So, und die Komposition wurde zwar nicht der absolute Welterfolg aber immerhin gab es eine Aufführung beim 40 - jährigen Jubiläum des Landes Baden-Württemberg in der Beethovenhalle Bonn, 11.5.1989 (im Zug musste ich in der VIP Abteilung sitzen und Meyer-Vorfelder lud mich schon um10:00 morgens zum Glass Wein ein .. nein nein nein, abends: ja ja ja) - nur: der wirkliche Bewusstseinsdurchbruch war das auch nicht, immerhin konnte ich diese Komposition als politische Musik deklarieren, bis mir auch da die Augen/Ohren/Merkse geöffnet wurden: Tainan, Taiwan 1985: ich halte Vorlesungen und lenke die Thematik auf “politische Musik”, jeder spitzt die Ohren denke ich, bis ich merke: hoppla: für deren autoritär geführte Gesellschaft heisst “politische Musik” die Unterstützung des derweilig regierenden Regimes weil alles andere zu Knast führt. So musste ich vorsichtig anfangen, neu zu definieren.
Diese Sache mit dem Denken und dem Bewusstsein war mir dringend wichtig und bei aller Lockerheit, angefangen mit “pppp”, piano ping pong piece 1969,4 gab es fast bei allen Kompositionen einen ernsten Hintergrund.
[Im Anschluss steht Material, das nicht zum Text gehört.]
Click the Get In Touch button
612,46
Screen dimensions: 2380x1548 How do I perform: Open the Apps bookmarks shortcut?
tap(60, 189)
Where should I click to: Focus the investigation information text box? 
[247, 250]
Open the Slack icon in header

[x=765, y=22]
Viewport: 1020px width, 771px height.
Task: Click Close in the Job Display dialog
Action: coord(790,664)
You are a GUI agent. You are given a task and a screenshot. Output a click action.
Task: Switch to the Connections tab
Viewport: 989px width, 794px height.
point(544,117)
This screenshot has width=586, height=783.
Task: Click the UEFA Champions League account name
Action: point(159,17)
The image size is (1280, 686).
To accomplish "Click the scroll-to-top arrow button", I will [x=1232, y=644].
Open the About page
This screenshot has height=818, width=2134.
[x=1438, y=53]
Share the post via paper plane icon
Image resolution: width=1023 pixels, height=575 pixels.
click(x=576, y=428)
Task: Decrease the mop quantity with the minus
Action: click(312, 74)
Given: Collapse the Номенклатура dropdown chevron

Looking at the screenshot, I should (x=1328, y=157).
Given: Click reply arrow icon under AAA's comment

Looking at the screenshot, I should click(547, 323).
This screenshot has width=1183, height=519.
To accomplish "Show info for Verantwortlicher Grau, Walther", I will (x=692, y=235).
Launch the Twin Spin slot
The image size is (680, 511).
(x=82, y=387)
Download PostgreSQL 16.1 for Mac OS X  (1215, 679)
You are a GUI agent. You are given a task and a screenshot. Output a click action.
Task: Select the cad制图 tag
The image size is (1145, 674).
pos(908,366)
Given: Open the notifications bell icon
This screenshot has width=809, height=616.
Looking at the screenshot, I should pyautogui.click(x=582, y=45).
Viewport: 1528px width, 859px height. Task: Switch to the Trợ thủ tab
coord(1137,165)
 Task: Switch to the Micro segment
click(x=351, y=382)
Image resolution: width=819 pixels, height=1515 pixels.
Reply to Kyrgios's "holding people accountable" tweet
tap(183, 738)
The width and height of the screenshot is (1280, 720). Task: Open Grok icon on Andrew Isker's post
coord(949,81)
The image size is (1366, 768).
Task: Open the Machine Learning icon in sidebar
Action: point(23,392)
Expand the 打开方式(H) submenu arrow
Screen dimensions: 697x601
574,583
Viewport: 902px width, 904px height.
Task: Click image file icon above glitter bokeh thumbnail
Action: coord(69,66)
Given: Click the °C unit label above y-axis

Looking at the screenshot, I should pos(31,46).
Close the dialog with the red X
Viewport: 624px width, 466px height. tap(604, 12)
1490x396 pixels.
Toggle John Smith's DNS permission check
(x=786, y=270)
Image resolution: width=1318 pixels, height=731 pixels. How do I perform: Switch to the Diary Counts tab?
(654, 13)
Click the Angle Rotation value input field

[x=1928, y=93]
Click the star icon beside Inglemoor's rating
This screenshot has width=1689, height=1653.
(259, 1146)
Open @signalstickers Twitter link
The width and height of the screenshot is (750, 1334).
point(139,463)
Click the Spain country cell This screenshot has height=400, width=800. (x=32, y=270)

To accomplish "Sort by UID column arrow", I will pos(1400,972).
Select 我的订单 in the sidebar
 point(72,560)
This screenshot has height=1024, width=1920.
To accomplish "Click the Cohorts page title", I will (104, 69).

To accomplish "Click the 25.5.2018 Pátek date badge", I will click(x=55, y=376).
Ich will zwei extreme, fast identische Beispiele rausgreifen: Zur Eröffnung des Museums für Technik und Arbeit in Mannheim am 28.9.1990 gibt es Reden und Musik - klar. Am Anfang spielte ein Musikprofessor auf der Kinoorgel des Saals “Auf der schwäbschen Eisebahne” - ich hatte den Auftrag zwei musikalische Beiträge zu liefern, darunter den Schluss. Ich stellte mir die Aufgabe, nicht einfach nur bezogenes Kolorit abzuliefern, es sollte vielmehr rüberkommen, dass Musik auch von denkenden Personen kommen kann, dass technischer Fortschritt eine Rolle spielt und beides einen relevanten Beitrag zur Entwicklung einer Gesellschaft leisten kann. Ich wählte in dem Schlussstück “... Zeit-Los” 1990,5 den Weg, aus der vorher gehaltenen Rede des Ministerpräsidenten, Lothar Späth mit der damals neuesten Sample-Technik Ausschnitte zu verwenden und über synthetisierten keyboard wiederzugeben. Um das Flopprisiko zu veringern flog ich nach Ostberlin, zu Hannes Zerbe, einem der gewieftesten “Keyboarder” und Techniker quasi zur Generalprobe. Die klappte, die Aufführung auch und es war ein vernehmliches Staunen im Raum, als Späths eben erst frisch geäusserte Worte, zB “der schwäbische Erfindergeist” frequenzmässig variiert wurden .... höher, tiefer, schneller, langsamer, repetierend etc. Als ich zwei Monate später zu einem sogenannten Kulturfrühstück in die Villa Reitzenstein eingeladen wurde und Späth mich wahrnahm, sagte er “Sie hatten ja auch 20 Minuten Zeit. . ..” dh. er hats geblickt, oder einer seiner Mitarbeiter hats ihm gesteckt ... wenige Monate später war er dann kein Ministerpräsident mehr aber das sind andere Sachen.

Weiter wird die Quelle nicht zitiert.